== Tus instrucciones ==
Por favor, responde estas preguntas sobre el fragmento acerca de la Proclama de la Fuerza Armada:
1. ¿Cómo caracterizó la Proclama al gobierno que derrocaba?
2. ¿Qué programa impulsó el grupo de militares jóvenes?
3. ¿A qué derechos de todos los habitantes del país hacía referencia directa la Proclama?

== Fragmento proporcionado ==
* * * * * * *
Es ahí donde tienen sentido dos frases que se encuentran en la Proclama de la Fuerza Armada; ese valiosísimo documento caracterizó al gobierno que derrocaba como violador de los derechos humanos del conglomerado, y como un profundo desprestigiador del país y de la institución armada. El Gobierno había convertido a las Fuerzas Armadas (y a los cuerpos de seguridad, que le estaban funcionalmente ligados) en entes de represión. Ante la imposibilidad de introducir cambios que impactaran en la etiología de los problemas socioeconómicos de millones de salvadoreños y salvadoreñas, el único rol que le quedaba era el uso de las armas. Es lamentable reconocer que los gobiernos inmediatamente siguientes al Golpe de Estado no fueron capaces de contener lo que estaba ya sucediendo. La represión hacia la sociedad civil, hacia las dirigencias sindicales y campesinas, hacia el liderazgo político disidente, hacia algunos intelectuales y académicos, hacia algunos sectores y dirigentes de la Iglesia Católica, y en general hacia todo lo que tuviera la virtualidad o la sospecha de no ser fiel obediente del status quo era un objetivo militar o un objetivo de la represión. La doctrina "quitarle el agua al pez" llevó al paroxismo más agudo y a la violencia más dantesca. Las violaciones a los derechos humanos (civiles, políticos, económios, sociales y culturales) y la impunidad eran las dos caras de la misma moneda.

Lo anterior, no obstante, no deslegitima algunos de los puntos contenidos en la Proclama y que siguen teniendo una especial vigencia. El grupo de militares jóvenes impulsó un Programa de Emergencia que incluía medidas especialmente vinculadas con el ejercicio de los derechos civiles y políticos, especialmente relacionadas con el pasado inmediato a aquella época en el que la oposición había sido ejecutada, desaparecida, torturada o enviada a las cárceles o al exilio. Pero tampoco puedo pasar por alto que la Proclama contenía una estratégica referencia directa al derecho la vivienda, alimentación, educación y salud de todos los habitantes del país. Me produce una satisfactoria sensación advertir que la base conceptual en materia de derechos humanos que subyacía en los líderes del Golpe de Estado era absolutamente correcta. Los derechos humanos son un conjunto integral de contenidos civiles, políticos, económicos, sociales y culturales, que en algunas ocasiones, por la apremiante violencia represiva antidemocrática que se vive en un país, tienden a ser conceptualizados de una manera muy estrecha para dar especial relevancia a ciertas prohibiciones, como la del genocidio y de la tortura; y en otras ocasiones, por abierta ignorancia o pervertida maldad, son artificialmente reducidos a conceptualzaciones de mínimo contenido.
* * * * * * *
Extractos de un conjunto de datos
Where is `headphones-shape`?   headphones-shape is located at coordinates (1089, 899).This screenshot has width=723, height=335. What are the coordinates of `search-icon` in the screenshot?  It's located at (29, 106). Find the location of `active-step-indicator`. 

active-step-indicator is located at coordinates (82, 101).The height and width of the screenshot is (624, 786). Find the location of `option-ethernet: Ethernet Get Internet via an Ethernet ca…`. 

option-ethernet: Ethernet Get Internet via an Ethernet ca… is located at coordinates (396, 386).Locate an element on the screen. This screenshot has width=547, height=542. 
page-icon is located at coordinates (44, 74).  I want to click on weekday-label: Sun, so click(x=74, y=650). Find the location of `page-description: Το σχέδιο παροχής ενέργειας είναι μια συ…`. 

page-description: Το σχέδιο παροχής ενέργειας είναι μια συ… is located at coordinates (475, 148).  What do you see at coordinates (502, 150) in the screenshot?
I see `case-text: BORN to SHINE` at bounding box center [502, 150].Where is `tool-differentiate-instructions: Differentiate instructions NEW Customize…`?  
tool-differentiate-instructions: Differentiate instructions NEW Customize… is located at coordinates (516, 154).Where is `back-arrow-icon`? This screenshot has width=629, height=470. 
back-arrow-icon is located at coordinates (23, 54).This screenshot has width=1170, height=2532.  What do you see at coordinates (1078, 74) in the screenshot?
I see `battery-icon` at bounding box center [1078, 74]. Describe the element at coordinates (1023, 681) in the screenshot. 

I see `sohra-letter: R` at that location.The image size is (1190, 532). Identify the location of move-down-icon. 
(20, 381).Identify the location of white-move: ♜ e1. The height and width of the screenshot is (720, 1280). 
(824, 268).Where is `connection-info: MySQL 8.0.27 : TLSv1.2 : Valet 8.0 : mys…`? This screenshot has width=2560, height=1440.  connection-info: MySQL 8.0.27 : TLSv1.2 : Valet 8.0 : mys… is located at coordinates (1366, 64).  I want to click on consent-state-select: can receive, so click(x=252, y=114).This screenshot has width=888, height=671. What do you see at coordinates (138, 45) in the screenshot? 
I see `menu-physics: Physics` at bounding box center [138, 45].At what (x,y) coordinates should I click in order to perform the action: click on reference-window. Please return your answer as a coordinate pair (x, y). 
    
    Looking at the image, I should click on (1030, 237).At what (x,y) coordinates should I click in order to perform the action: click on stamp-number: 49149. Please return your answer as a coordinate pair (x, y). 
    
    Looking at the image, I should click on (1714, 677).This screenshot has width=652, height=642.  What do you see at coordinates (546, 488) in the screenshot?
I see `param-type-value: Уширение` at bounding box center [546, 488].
* * * * * * *
== Respuesta al ejercicio ==
1. Como violador de los derechos humanos del conglomerado y como un profundo desprestigiador del país y de la institución armada.
2. Un Programa de Emergencia.
3. Al derecho a la vivienda, la alimentación, la educación y la salud.